== ASSIGNMENT ==
Omit all images, then repeat exactly the lines below from the one containing "Where should I" through the one containing "1024x768 pixels.", both ends included.

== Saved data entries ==

----

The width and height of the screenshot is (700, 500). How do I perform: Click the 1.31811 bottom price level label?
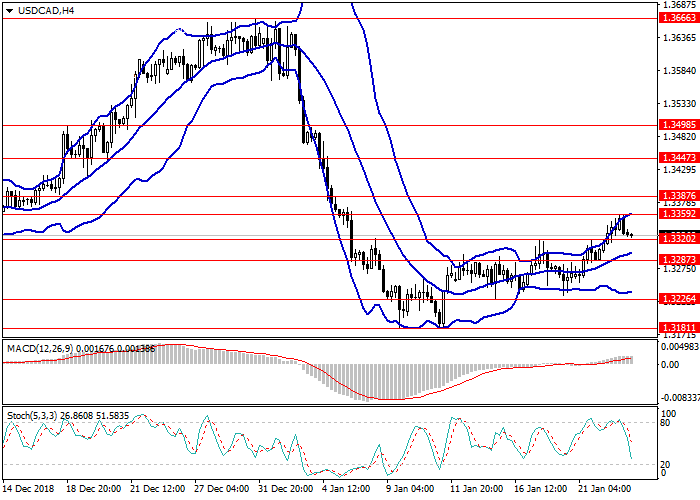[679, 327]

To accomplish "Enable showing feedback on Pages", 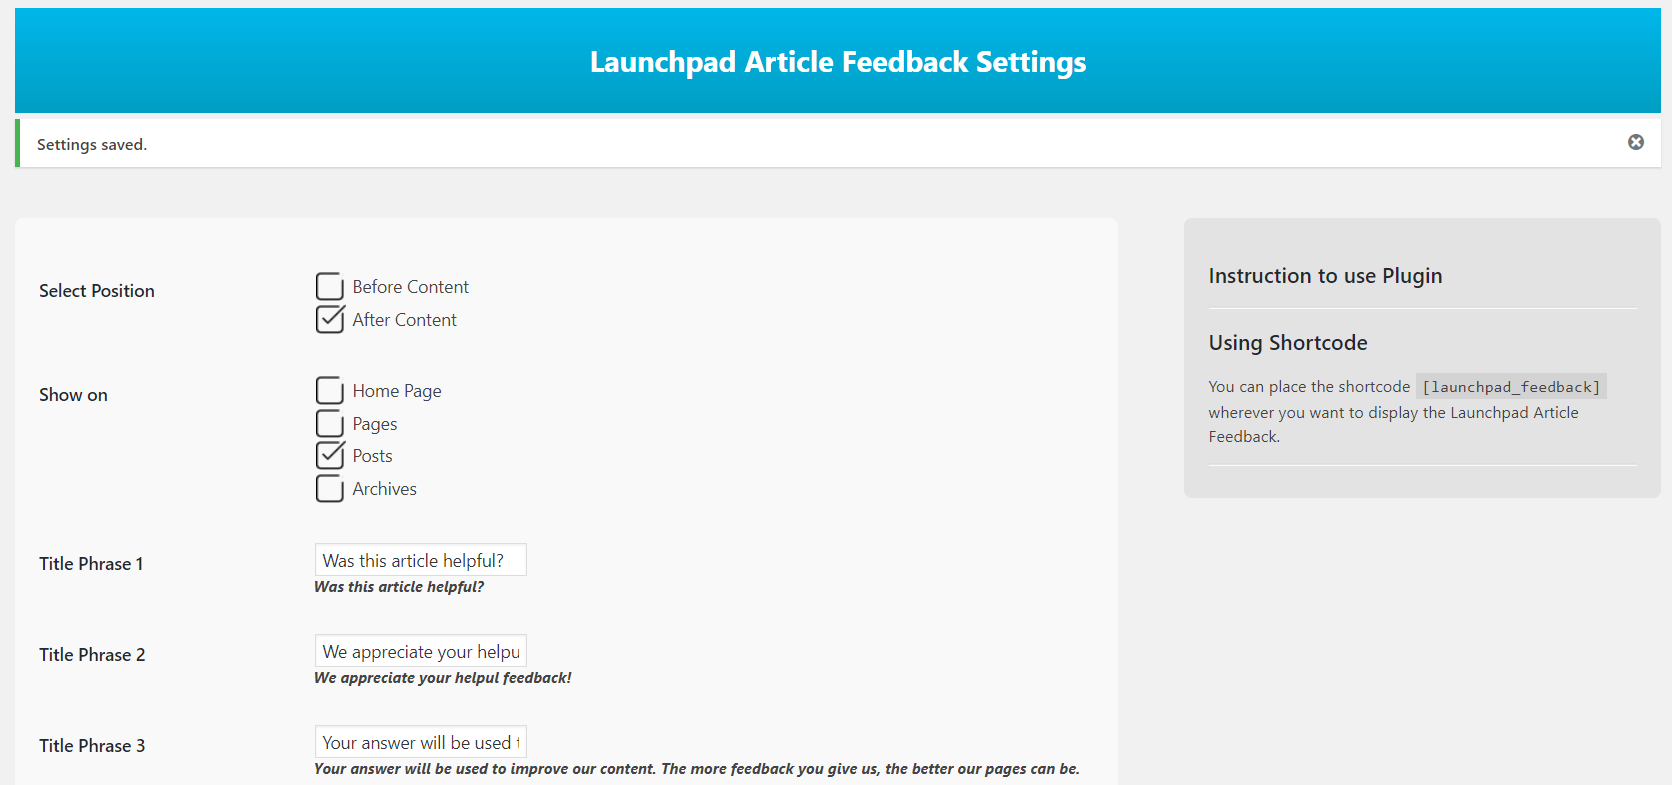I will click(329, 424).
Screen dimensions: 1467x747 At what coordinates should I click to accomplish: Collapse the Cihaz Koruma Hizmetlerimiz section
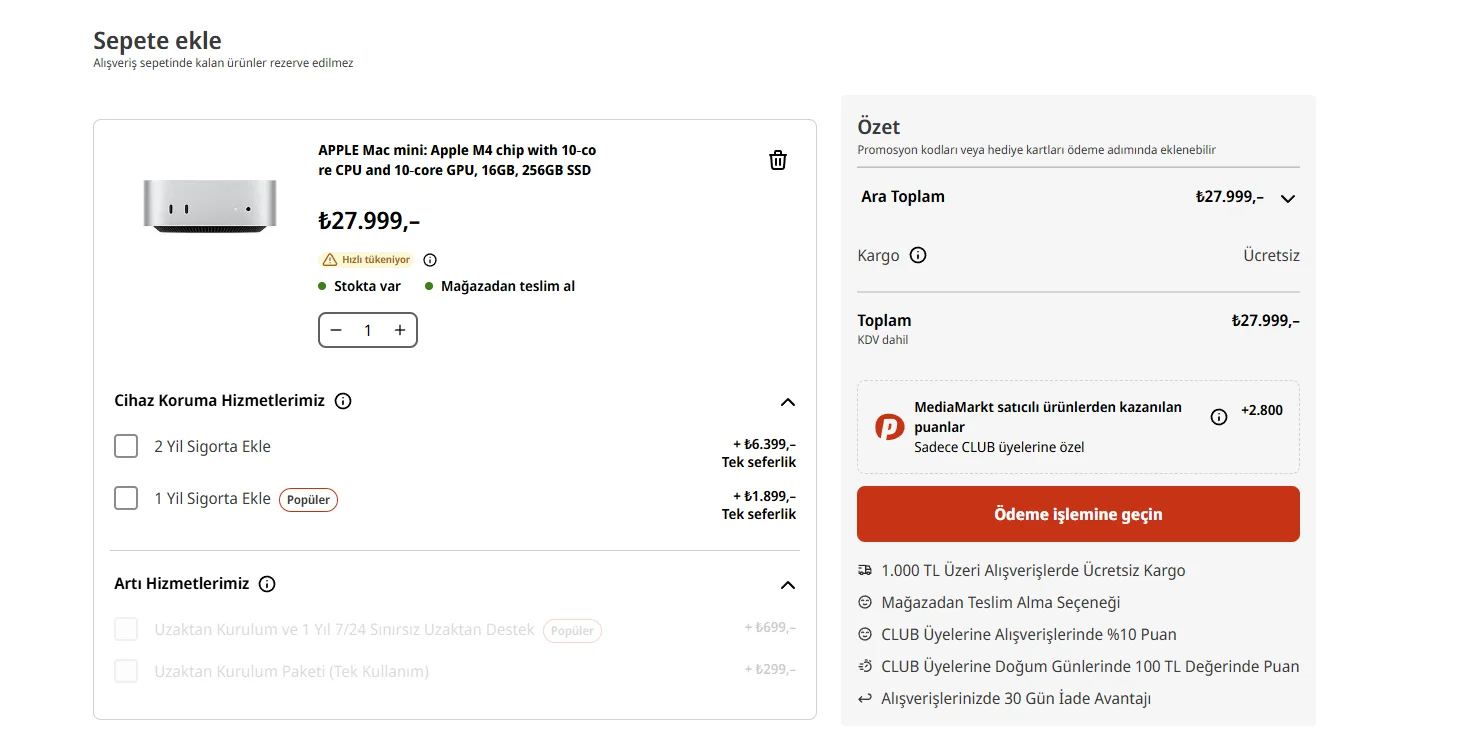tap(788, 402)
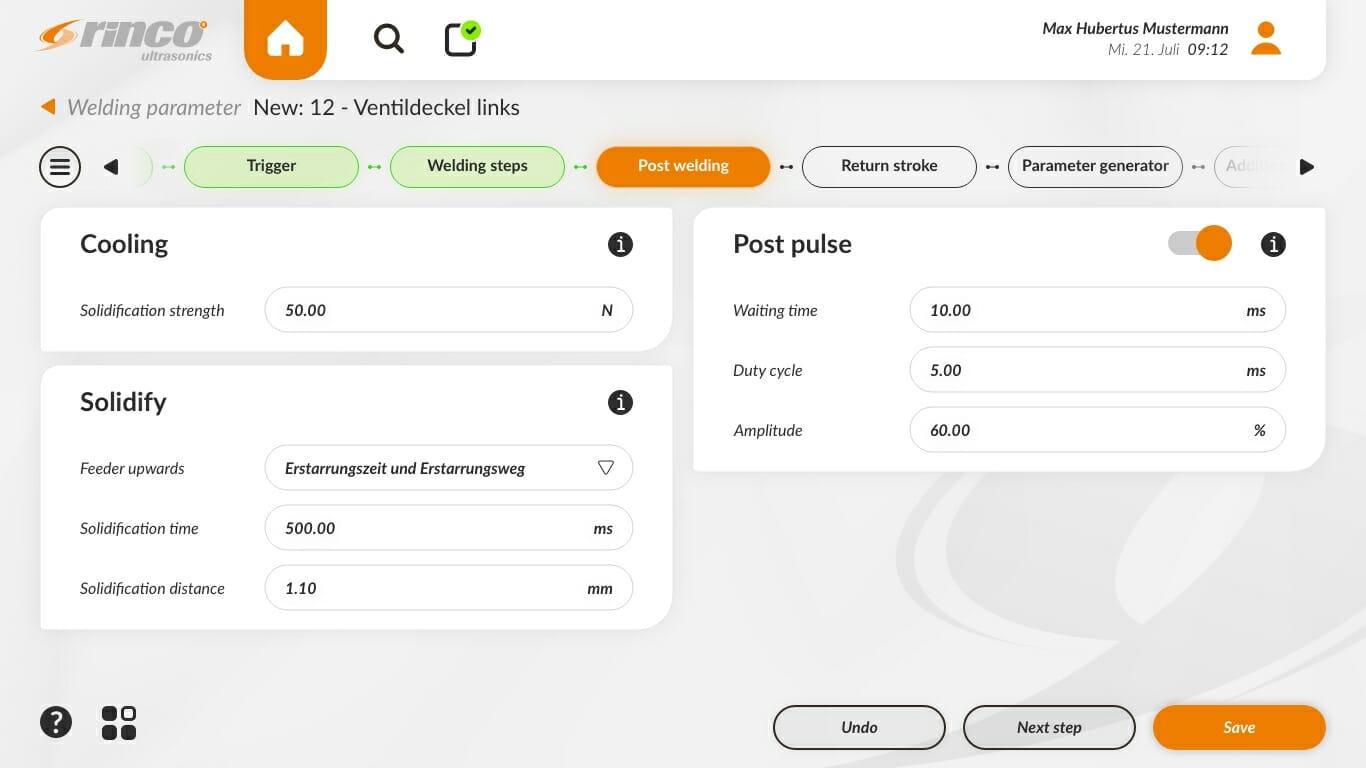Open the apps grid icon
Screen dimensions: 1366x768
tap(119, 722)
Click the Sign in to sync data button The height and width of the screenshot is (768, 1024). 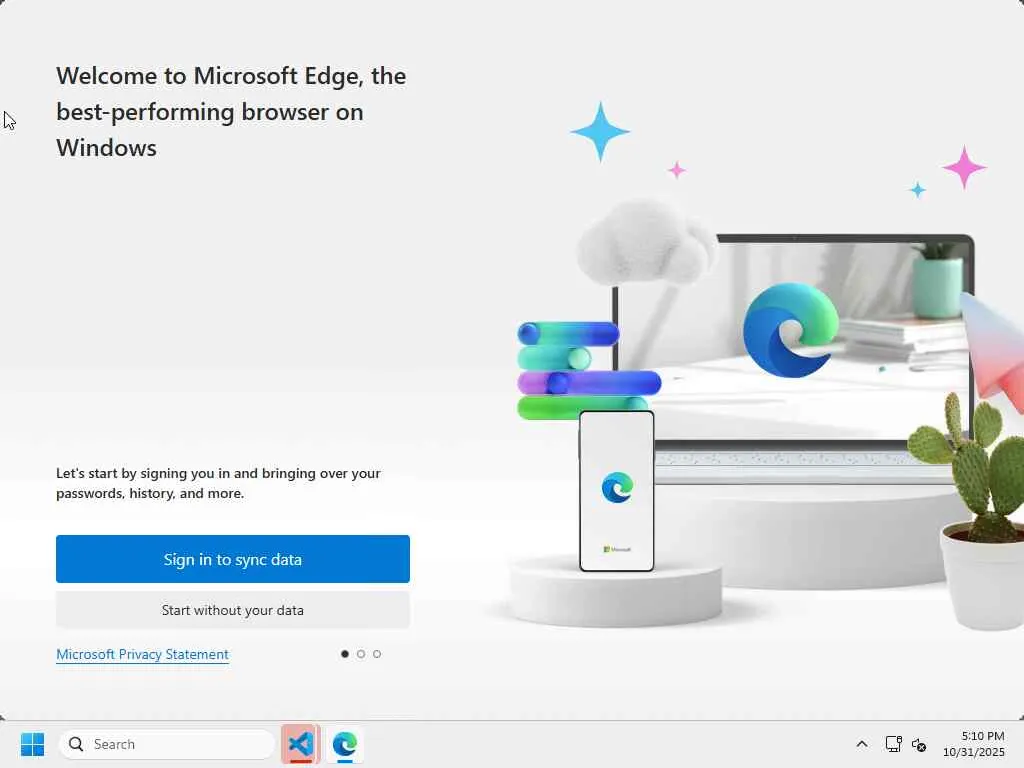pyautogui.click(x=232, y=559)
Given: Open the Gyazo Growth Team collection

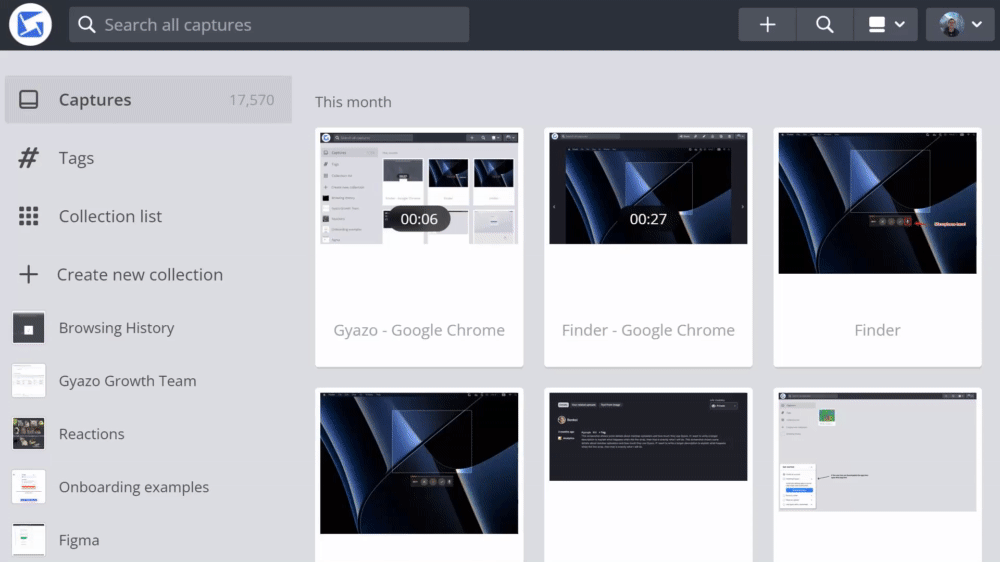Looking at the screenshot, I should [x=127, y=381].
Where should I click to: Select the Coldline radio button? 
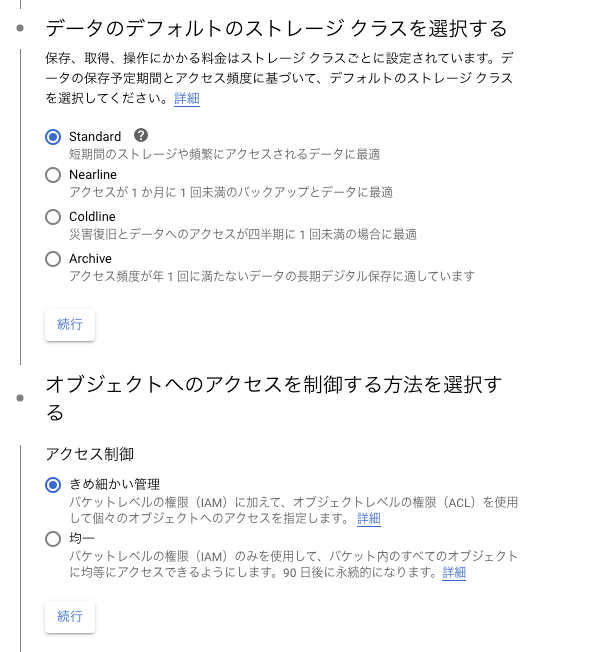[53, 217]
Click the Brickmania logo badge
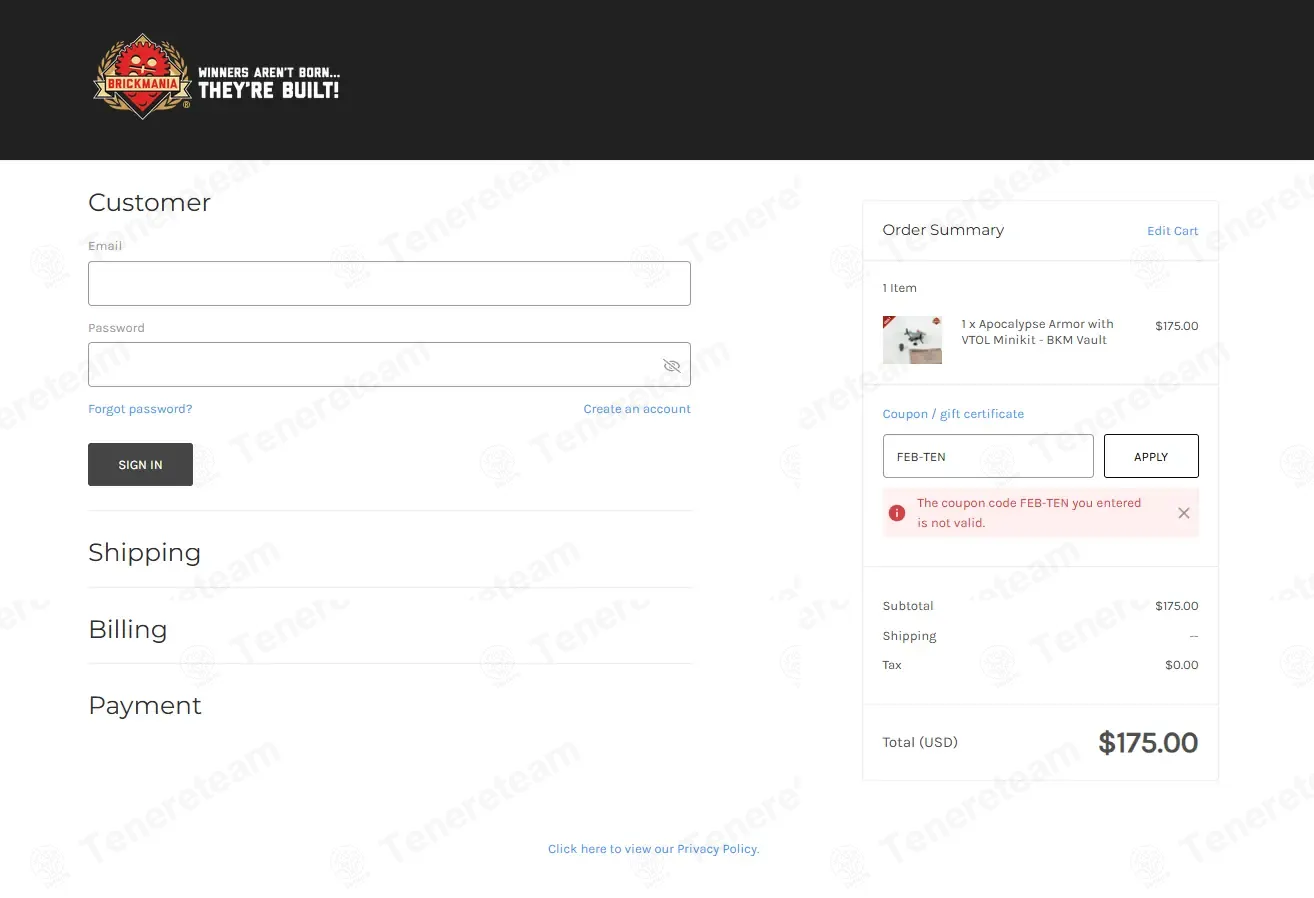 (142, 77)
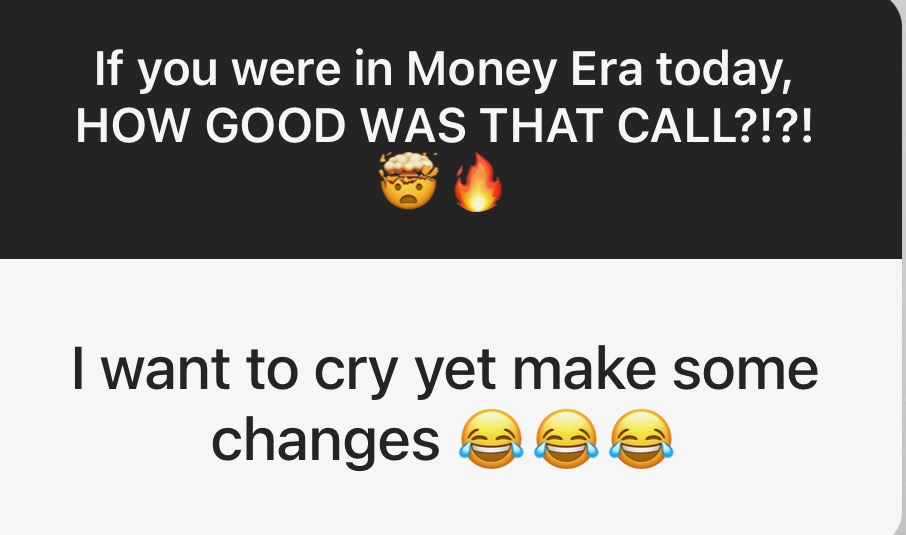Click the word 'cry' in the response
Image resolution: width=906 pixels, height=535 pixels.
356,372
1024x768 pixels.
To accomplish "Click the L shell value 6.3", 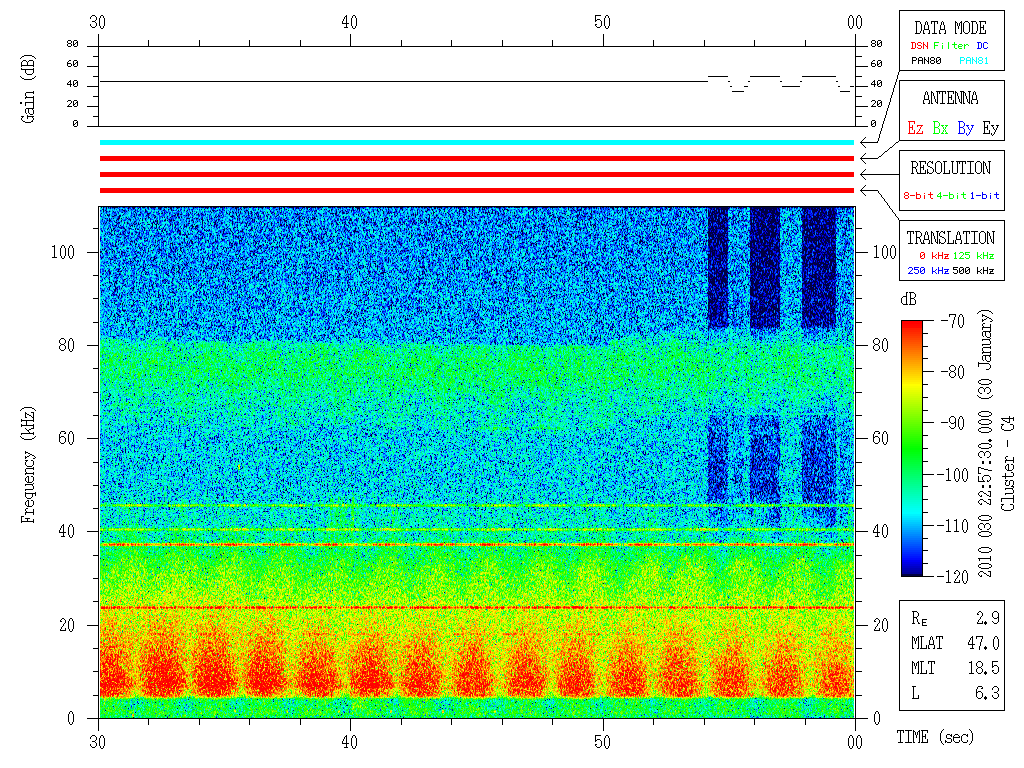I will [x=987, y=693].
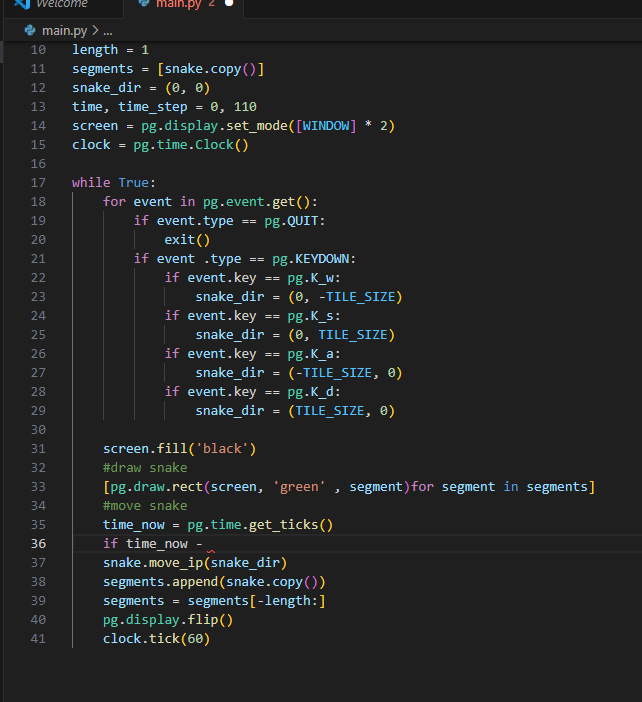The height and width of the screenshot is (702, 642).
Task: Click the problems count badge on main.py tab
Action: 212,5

----

== ANSWER TO THIS EXERCISE ==
Where should I click to: Select the Coldline radio button? 
[53, 217]
Click the Brickmania logo badge
 (142, 77)
Click the word 'cry' in the response
Image resolution: width=906 pixels, height=535 pixels.
356,372
1024x768 pixels.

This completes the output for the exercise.